El sistema por circunscripción:
la reforma decisiva.

Para no correr el riesgo de la hegemonía de un partido en la Legislatura o el Concejo, hay que facilitar que los vecinos de la circunscripción puedan organizarse fácilmente como partido político y presentar candidatos de la zona.

No importa qué intenciones políticas haya detrás de esta anuncio de Reforma de la Constitución Provincial. Puede ser una oportunidad histórica de corregir los gruesos errores sancionados en 1987 y que no fueron corregidos en la última oportunidad.

Hasta ahora todos los cambios propuestos y sancionados al sistema de listas sábanas han sido "cosméticos". Un cambiar para que nada cambie. Los defensores de sistemas como el de preferencia, no hacen más que garantizar el status quo, porque nadie prefiere -o tacha- cuando ni siquiera conoce al candidato. Y en la mayoría de los casos, la gente sólo conoce al primero y a los otros no.

La forma de devolver legitimidad a los órganos deliberativos es que, en sus bancas, se sienten vecinos prestigiosos, convocantes o influyentes que sean líderes de su barrio, de su pueblo o de su ciudad.

Y para eso la gente quiere votar un representante, ese dirigente que conoce y que respeta, no a una interminable lista. Cuando gana, el votante tiene la oportunidad de ir a golpear su puerta. Y al final de su mandato, deberá volver a la zona si quiere ser reelegido o escalar a otra posición legislativa y eso genera responsabilidad directa frente a sus electores. Además las competencias uninominales generan una tensión similar a las elecciones ejecutivas.

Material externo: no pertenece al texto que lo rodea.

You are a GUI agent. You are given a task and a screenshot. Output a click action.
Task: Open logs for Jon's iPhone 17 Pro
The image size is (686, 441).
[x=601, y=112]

Además el espacio delimitado equipara a los candidatos: uno podrá tener mucho dinero para campas mediáticas, pero el otro, aunque sin recursos, puede recorrer caminando la zona, casa por casa y conversar directamente con la gente.

Los ciudadanos, sin embargo, debemos tomar dos recaudo importantes frente a la próxima reforma. En primer lugar que sea garantizada la demarcación de las circunscripciones a través de un mecanismo imparcial, con participación de la sociedad civil y respetando las divisiones naturales que tiene el territorio y la ciudad. Pero lo más importante: debemos exigir que los requisitos para conformar un partido político de circunscripción sean mínimos, para que los vecinos puedan candidatear a personalidades destacadas de la zona, que -en general- no están dispuestos a pasar por la amansadora de las internas de los partidos políticos tradicionales.

Es posible que, aún con estos recaudos, en las primeras elecciones gane un partido la mayoría de las bancas. Pero la gente advertirá en un tiempo breve, que puede votar a ese que conoce y que respeta -aunque sea de un partido chico o de circunscripción- y no al otro que tiene el sello del partido grande, pero ningún mérito. Incluso es posible que finalmente nos acostumbremos a votar para legislador al candidato que resulta independiente al gobierno. Así nos aseguramos un buen control.

Los cordobeses debemos reclamar que esta reforma se realice y que no se degenere en las transacciones propias de la partidocracia.